Public Key Signature
The smart-me meters (from version 2.0) digitally sign all measurement data and transactions. This makes it possible to verify the authenticity of measured values at any time. smart-me uses the cryptographic principle of end-to-end security by means of a digital signature based on asymmetric encryption.
smart-me makes a difference between two types of signed measured values:
Signed meter values: Signed measured values, which are saved and signed every 15 minutes. Ideal for billing energy consumption.
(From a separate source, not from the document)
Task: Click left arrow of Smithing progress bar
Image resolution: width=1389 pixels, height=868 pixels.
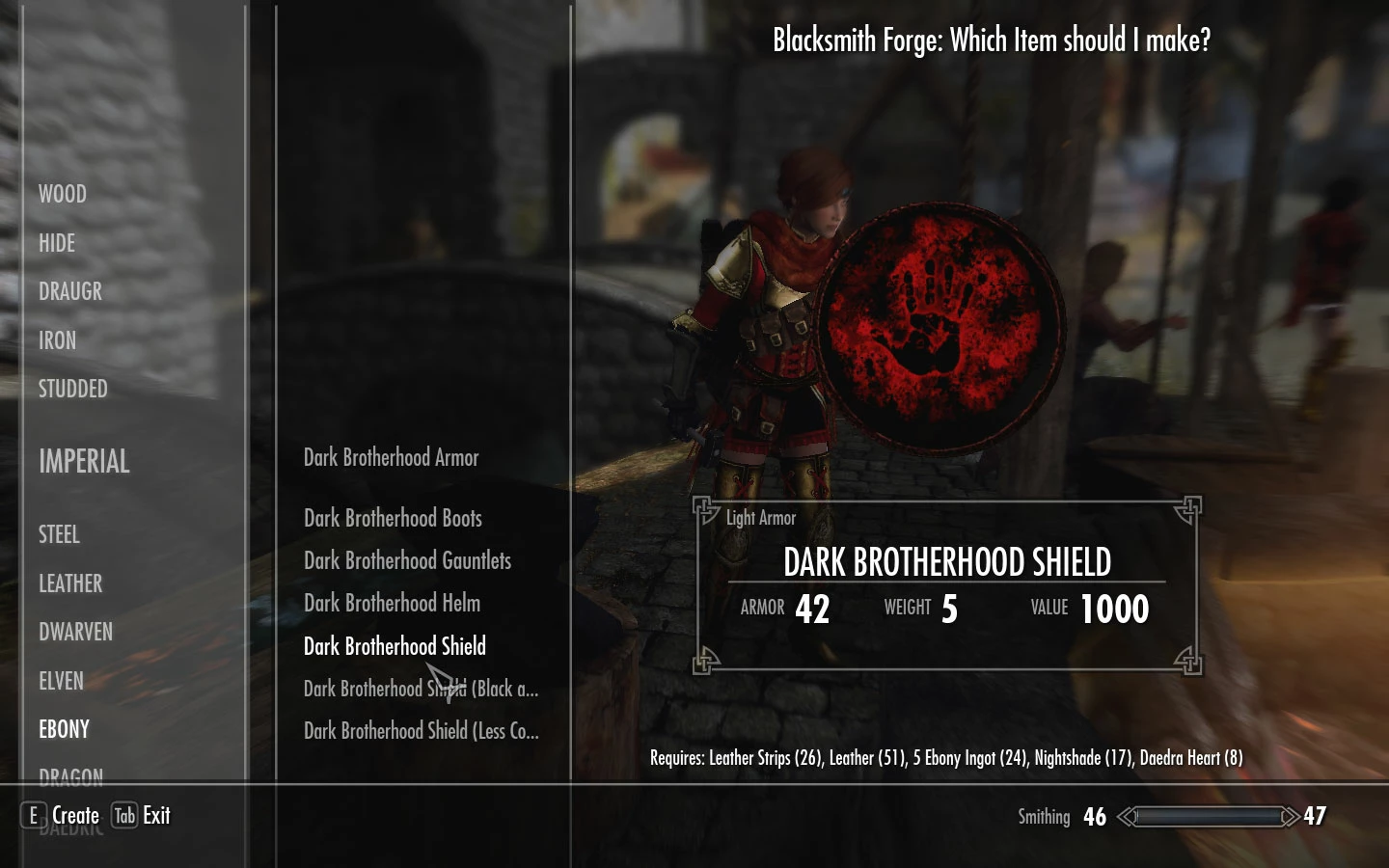Action: point(1126,817)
Signed transaction: Signed transactions are intended for energy consumption in a certain period of time (e.g. charging of e-vehicles). They always have a start and end value.
Technology / Process
Signature algorithm: ECDSA 256 Bit NIST curve (SECP256R1)
Hash algorithm: SHA256
Process (certified) production
In the production of the meter, an asymmetric key pair is generated and stored on the meter. The public key is also stored publicly available in the cloud.
Process: Signing of the measured values
Every 15 minutes or when a transaction is terminated, a data packet is formed with the corresponding measured values.
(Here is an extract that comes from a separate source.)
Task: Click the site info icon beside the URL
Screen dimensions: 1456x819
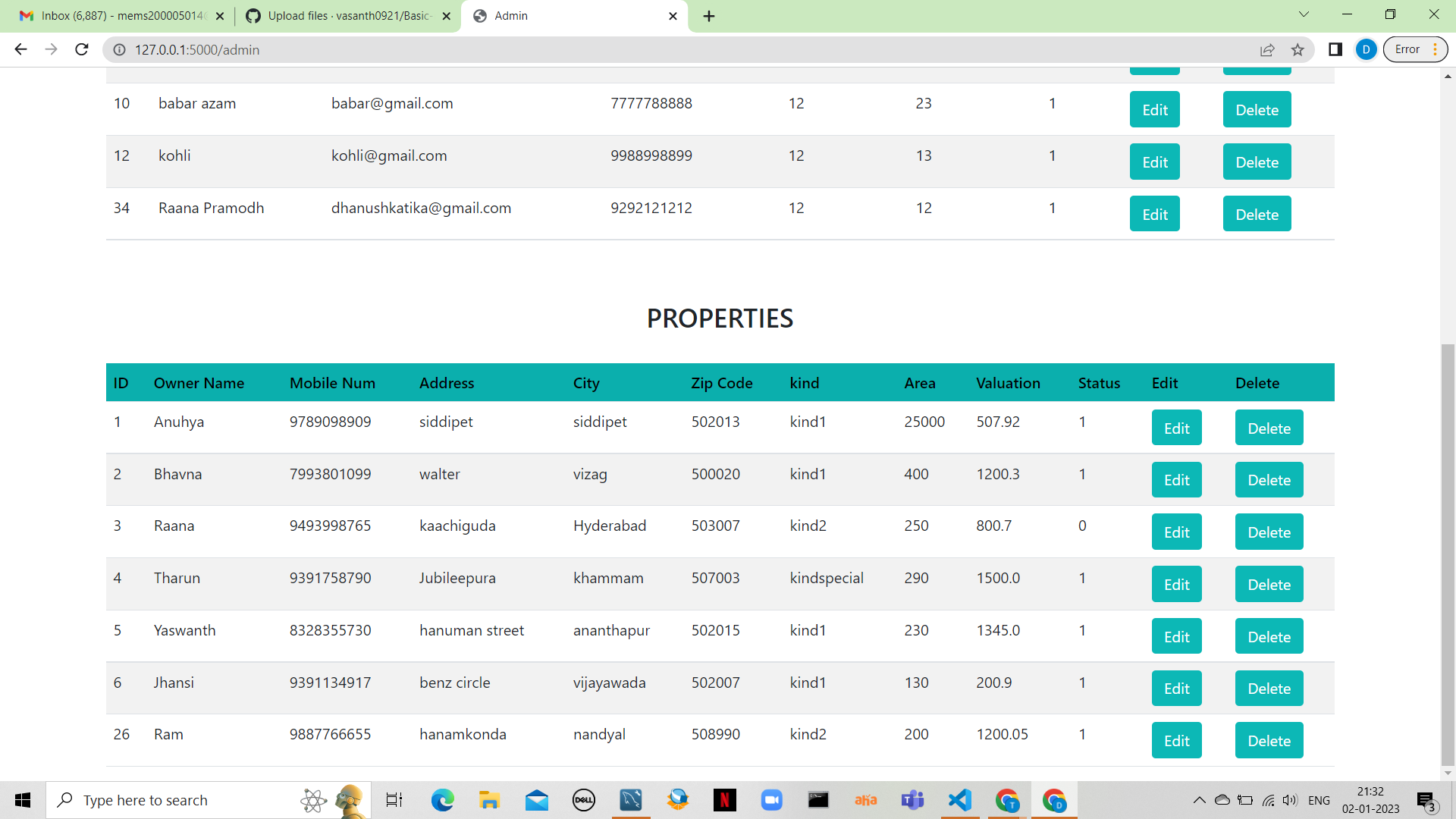Action: tap(119, 50)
A hash (SHA256) is formed over this data.
This hash is encrypted (ECDSA 256) and stored as a signature.
The data packet is sent to the cloud together with the signature and stored.
Procedure: Checking the measured values
The customer receives the data package with the measurement data via the app, the web or a third party.
Creation of the hash (SHA256) via the data package.
The public key is publicly available for all smart-me meters in the cloud (also via API).
The customer verifies the hash of the data package with the public key.
Data packages
In order to keep the size of the data package and the amount of data required for transmission as small as possible, smart-me uses "Google Protocol Buffers" as the data format for the measured values. The data packages are structured as follows:
Signed meter values
message CounterValue {
optional bytes Obis = 1;
optional int64 Value = 2;
optional string Unit = 3;
}
message MeasurementValues
{
optional uint32 SerialNumber = 1;
optional uint32 TimestampUtc = 2;
repeated CounterValue Values = 3;
}
Measurement values
SerialNumber: The serial number of the meter (e.g. 6300000)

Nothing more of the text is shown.